To gain a deeper understanding of the instructions, we considered an instruction hierarchy for later analysis purposes to classify each instruction into a type. The instruction hierarchy tree is shown in the figure below. The box Vector aggregates the instructions executed on the vector processing unit. Vector configuration instructions are the instructions that configure the vector length and element width of the vector processing unit at run-time. Control lane vector instructions include all vector instructions that do not compute any arithmetic values or communicate with memory, such as moves, shifts or sign extensions.

Results

The overall conclusion from our general performance evaluation for this particular Alya kernel is that the VECTOR_SIZE240 configuration is the faster configuration when running in the Vector Processing Unit (VPU), achieving a speed-up of 7.6× over the scalar execution. The trend is that a RISC-V processor would provide a substantial improvement in terms of speed-up. We will extend this report in the final conclusions of the project.

Porting to GPUs

BSC’s start-up company, ELEM Biotech, is carrying out the porting of some specific kernels of Alya to GPUs. ELEM was created in 2018 to co-develop with and commercialize modelling and simulation R+D coming from BSC for the biomedical domain. In particular, Alya is the core simulation software used by ELEM’s Virtual Human’s platform.
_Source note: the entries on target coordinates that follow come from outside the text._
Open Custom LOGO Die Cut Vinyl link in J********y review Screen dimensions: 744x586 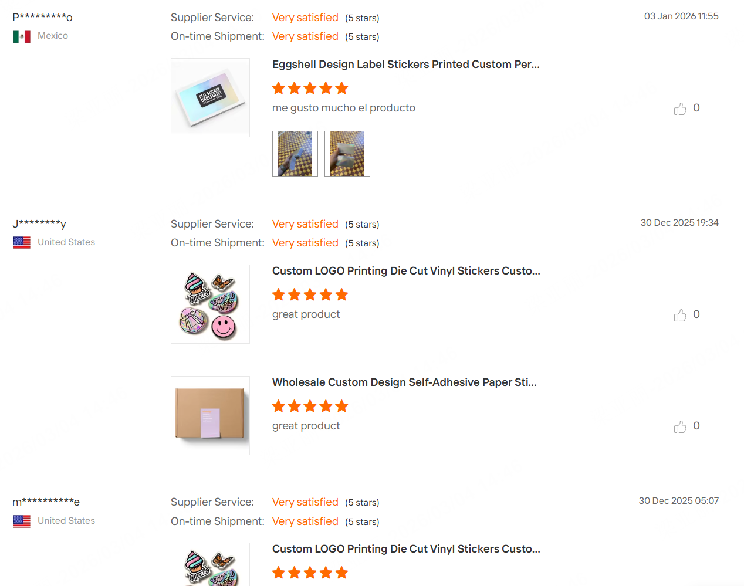406,271
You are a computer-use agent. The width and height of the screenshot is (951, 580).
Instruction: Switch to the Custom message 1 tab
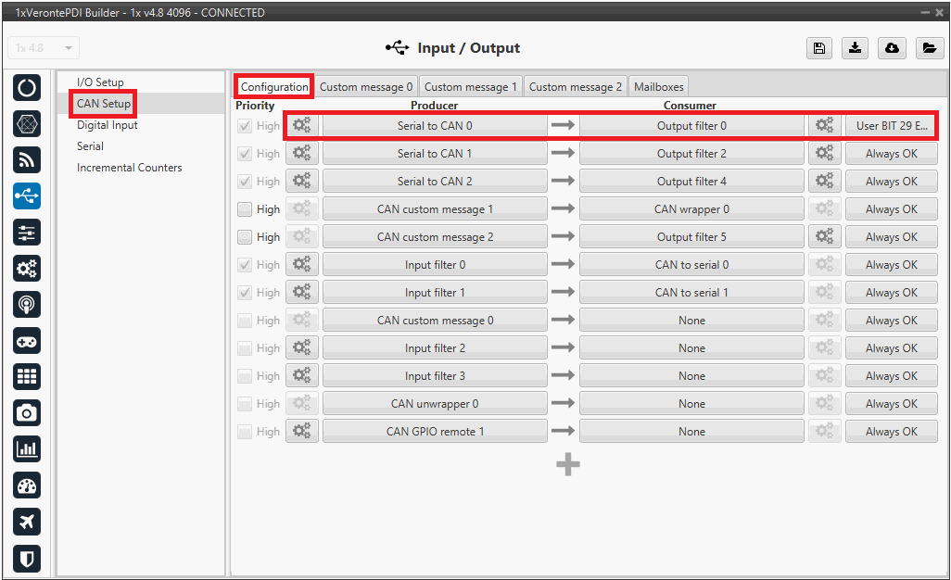point(471,87)
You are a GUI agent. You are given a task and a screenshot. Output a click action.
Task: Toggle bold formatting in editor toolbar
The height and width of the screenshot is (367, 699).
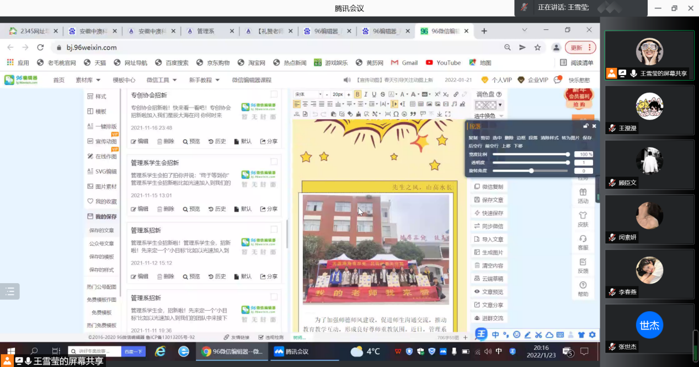click(357, 94)
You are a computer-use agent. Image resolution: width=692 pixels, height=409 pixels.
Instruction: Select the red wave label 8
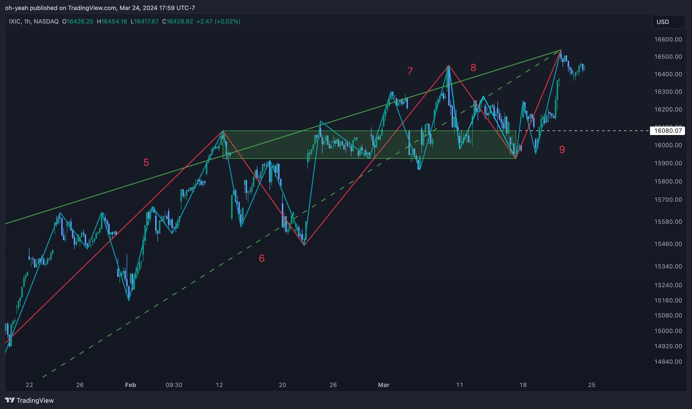pos(473,68)
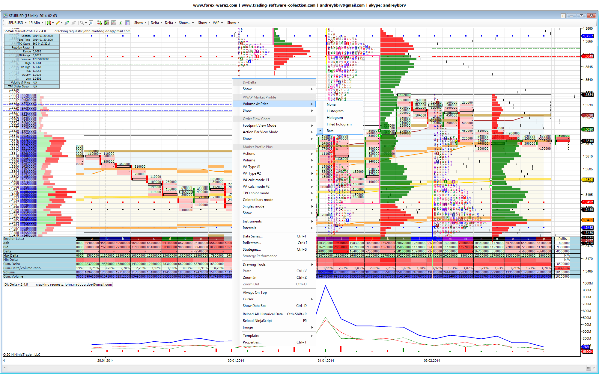Open the chart style candlestick icon

coord(49,23)

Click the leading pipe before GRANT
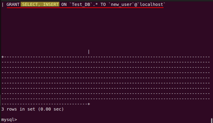click(x=2, y=4)
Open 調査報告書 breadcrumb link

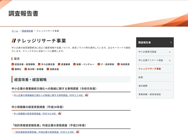coord(27,31)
The specific GPU porting done by ELEM in collaboration with BSC is for Alya’s electrophysiology module, focusing on three kernels, which represent the heaviest part of a typical electrophysiology run:

Cell model, which implies a loop over all the mesh nodes, with many operations per-node. It solves a set of coupled ODEs in an explicit form.
Tissue model matrix computation and assembly, which implies a loop over all the mesh elements, with many (tensorial) operations per node, and gathering and scattering operations. It computes the space matrix of an implicit solver.
Tissue model matrix solution, which implies an iterative solver solution, with massive vector-vector and matrix-vector operations. This kernel solves the system matrix.

We have extracted the kernels and converted them into mini-apps, porting them using OpenACC in Fortran subroutines compiled using the NVIDIA Fortran compiler. We have tested and assessed the speed-up in the three mini-apps, which is positive in all cases. Today we are fusing the ported mini-apps back into the production Alya code and starting the testing of production runs.